HOW I CAME TO BHAGAVAN

A Haven: Sri Ramanasramam

By Susan Visvanathan

When I first came to Ramanasramam, it was for reasons of curiosity. I had just completed a book on a French devotee of Ramana Maharshi called Henri Le Saux, who had authored many works on Arunachala and Bhagavan. I wanted to see the place I had written about for so many years from1990 to 1995.

It was in May 1995 that I first visited the Ashram. The holy hill was, I remember, stark against a hot May sky, and the gardens around Ramana’s home were green where thousands of people have been, but I never got the opportunity to return till 2001. The intervening years were spent in reading about Ramana and hoping that I could return.

In October of 2000, I suffered a cerebral stroke which left me paralyzed and speechless. Family and friends assisted me with the care I needed. Because of instantaneous hospitalization, I survived. The interesting thing for me was that there were so many death experiences. (Stroke victims who survive will testify to this: The burning up of neurons which results in coma or death). It is only as Bhagavan describes — that death is but dreaming. I was saved by Ramana who appeared to me at the final point when I felt Arunachala lay its weight on me. The weight of the hill is hard to describe, who can describe rigor mortis?

I now remember the weeks after I returned from the hospital as days of journeying through space and time; the will to survive was the grace that I was given during that very difficult period.

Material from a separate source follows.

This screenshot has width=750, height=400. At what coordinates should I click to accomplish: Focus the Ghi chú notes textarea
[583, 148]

In January 2001, I wrote to V. S. Mani, one of the trustees of the Asramam, with whom I had been corresponding, and who somehow replied to my barrage of letters. He said that coming to stay at the Ashram for a while would help me. So, in June I traveled back to Ramanasramam. I was still very ill, but over the period of ten days, I recovered well enough to know that the dreams and landscapes of fear I had traveled had one conclusion, which was to bring me to a safe harbour.

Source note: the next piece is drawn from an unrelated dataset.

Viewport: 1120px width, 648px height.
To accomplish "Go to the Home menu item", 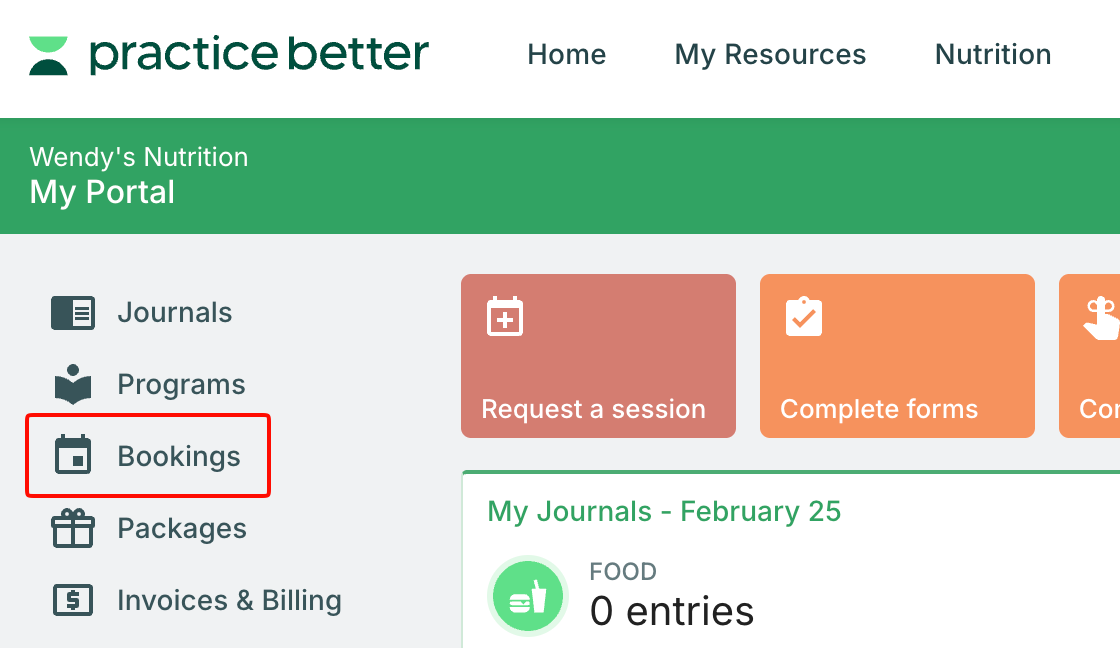I will point(567,54).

Like most stroke victims, I never know from one day to the next what life has in store for me. But abhaya is the greatest gift that Bhagavan gives.

I return to Ramanasramam because I am happy here. The hill, now, after many strenuous years of work by the local greening societies breathes for me a language of sheer joy. Friends who have lived here for more than thirty years, like Apeetha Arunagiri, tell me that they loved the hill. When it is hot and bleak, it is a divine experience in its own right as testified by the photographs of Bhagavan, in which the hill in its splendid bareness appears. But for myself, I love the grass and the young shrubs and trees, and the joy of an eternal tranquility.

Susan Visvanathan is a professional writer and professor of sociology at JNU, New Delhi.